Antes de reformar seu apartamento, há dois anos, a dermatologista
Rafaela Leal, de 36 anos, procurou se inspirar em projetos de outros moradores do prédio. Quando viu exemplos de quem manteve a porta de correr para separar o terraço, não gostou. Com uma área total de 100 m² no imóvel, dos quais cerca de metade estão no living, ela optou por integrar varanda, sala, copa e cozinha.
Assim, conseguiu instalar um sofá maior, que ocupa parte da área da antiga sacada, e abriu espaço para uma mesa de jantar que comporta até oito lugares.
Uma das principais preocupações era isolar o maquinário do ar condicionado, que precisa ficar em contato uma área externa para funcionar. A peça acabou escondida atrás do móvel da TV, de forma praticamente imperceptível para quem está na sala.
“A ideia é realmente ficar muito integrado. Se você entrar em dois apartamentos com a mesma planta, você pode perceber que a sala fica muito maior (com a varanda gourmet), parece que é outro apartamento”, alega o arquiteto Felipe Luciano, do escritório Estudio FCK, responsável pelo projeto.
Para Rafaela, a obra também acabou valorizando a vista do 17º andar, de onde se vê uma das regiões mais arborizadas do Campo Belo. “É o ambiente em que eu mais gosto de ficar”, conta.

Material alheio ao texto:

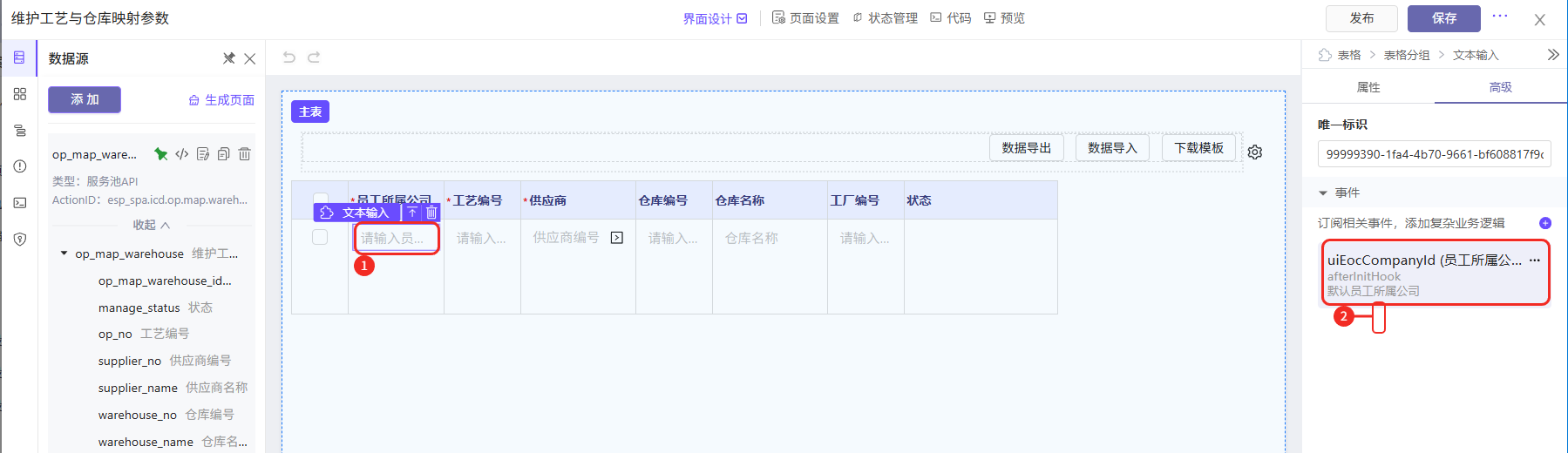1568x453 pixels.
Task: Check the first table row checkbox
Action: coord(320,237)

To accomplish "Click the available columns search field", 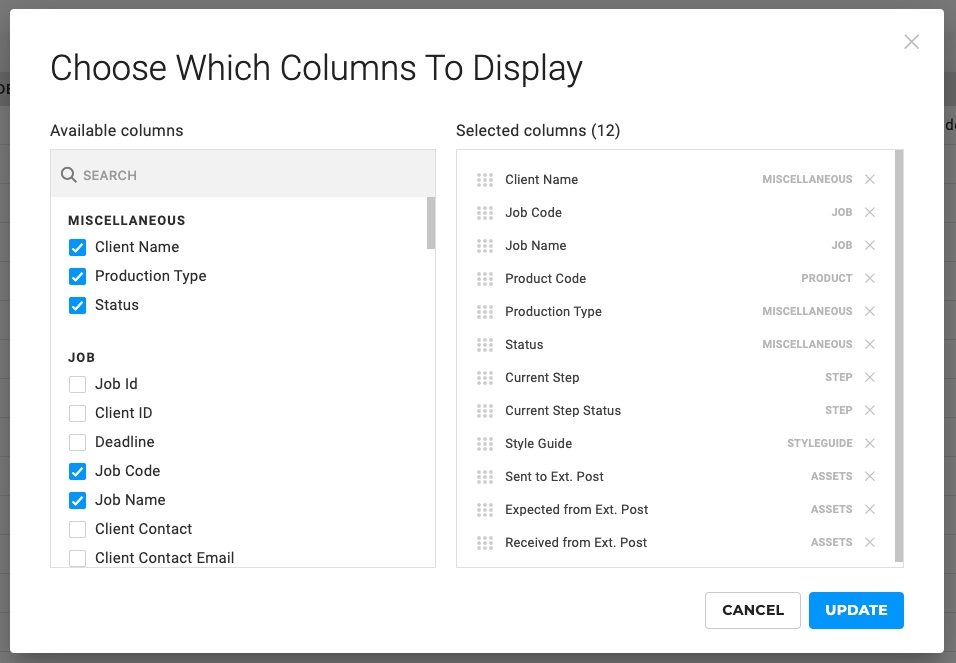I will 250,175.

Como não costuma receber mais muitos amigos de uma vez, ela diz que nunca teve problemas com reclamações de barulho. “Fechamos o vidro e ficamos no nosso cantinho, às vezes colocamos uma música e, lógico, depois das 22 horas nós abaixamos o volume.”

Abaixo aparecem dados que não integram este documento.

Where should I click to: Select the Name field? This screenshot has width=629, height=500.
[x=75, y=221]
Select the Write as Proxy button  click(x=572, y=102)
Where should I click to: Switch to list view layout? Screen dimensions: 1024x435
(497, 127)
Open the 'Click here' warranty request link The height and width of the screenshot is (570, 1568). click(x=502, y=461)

Síndicos de condomínio dizem que o problema é recorrente. Muitas vezes, os proprietários escolhem a varanda gourmet para fazer festas, com casos até de música ao vivo e videokê no local. Síndicos dizem que a frequência de notificações e multas por barulho é maior. “Existe morador que instala uma chopeira na varanda t e fica o dia inteiro fazendo festa, instala mesa de sinuca, videokê na varanda, e por aí vai”, diz Mauro
“Dependendo da face do prédio em que está, a varanda pode virar uma estufa, quando se faz o envidraçamento” Bárbara Dundes ARQUITETA
Possatto, síndico profissional responsável por 14 prédios na capital. “É muito comum ter esse tipo de problema.”

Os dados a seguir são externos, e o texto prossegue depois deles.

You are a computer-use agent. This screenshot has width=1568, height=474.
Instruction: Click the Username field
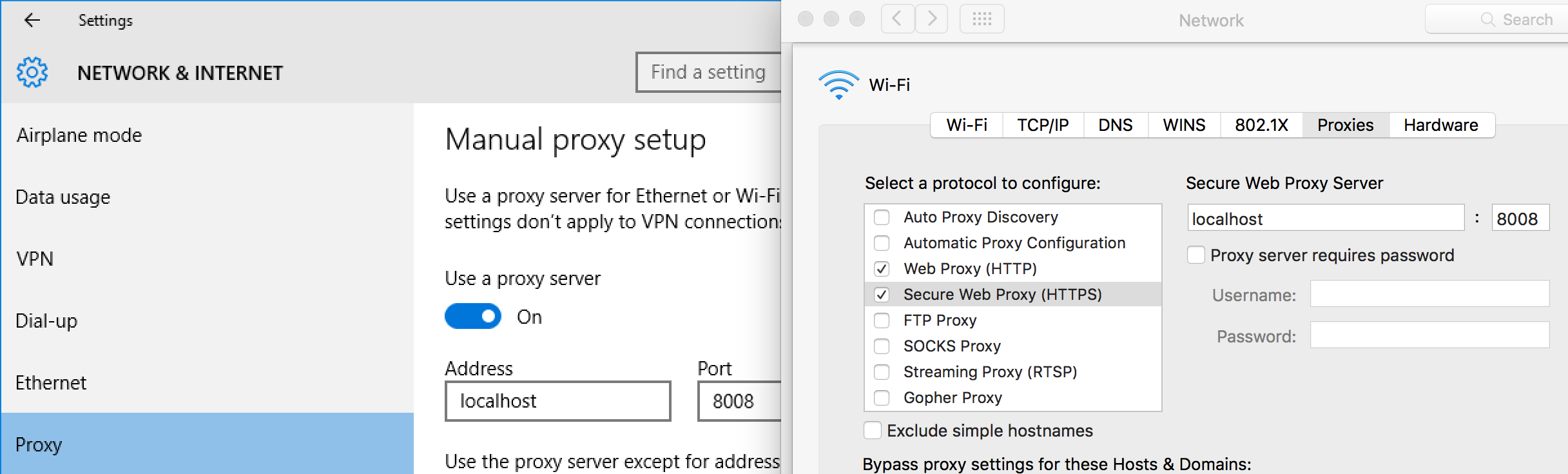coord(1429,294)
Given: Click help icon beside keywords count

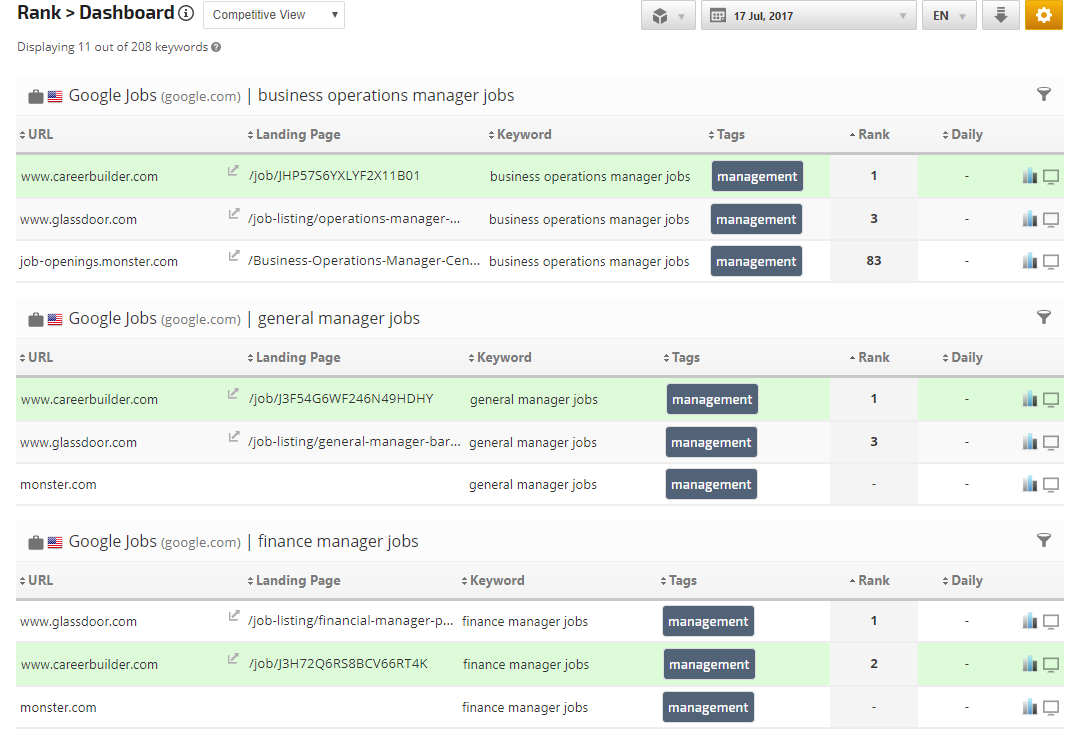Looking at the screenshot, I should [x=216, y=47].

Migração. Para o advogado Wagner Costa, especializado em Direito Imobiliário e síndico profissional há cinco anos, há moradores que migram de casas para edifícios e fazem do terraço seu quintal, esquecendo de quem vive há poucos metros, nos andares abaixo e acima.
Costa é responsável por dois condomínios em São Paulo em que há grande quantidade de varandas gourmet. Ele afirma que o problema costuma gerar multas, em média, uma vez a cada dois meses, e há notificações ao menos uma vez a cada quatro semanas. “Claro que (a varanda gourmet) torna-se um fator de influência para o morador se exceder, e esquecer que tem vizinho.”
Nem todo mundo, porém, adota a integração. Com uma sacada de 40 metros quadrados à sua disposição, a arquiteta Denise Barretto resolveu manter o espaço aberto. Também optou por não instalar churrasqueira, pois queria que a área servisse mais para conversas despojadas do que para refeições. Com muitas plantas distribuídas entre cadeiras e mesas, a área está aberta para a entrada de ar fresco.
“Nós efetivamente queríamos ter tudo diferente: o piso na varanda é diferente da sala, porque eu queria uma coisa que resistisse mais às intempéries, os móveis e a ambientação é mais despojada”, diz Denise. “Num espaço aberto, há outra relação com o dia, ou com a noite, o céu e a lua, e parece que as conversas no terraço são diferente das conversas na sala.”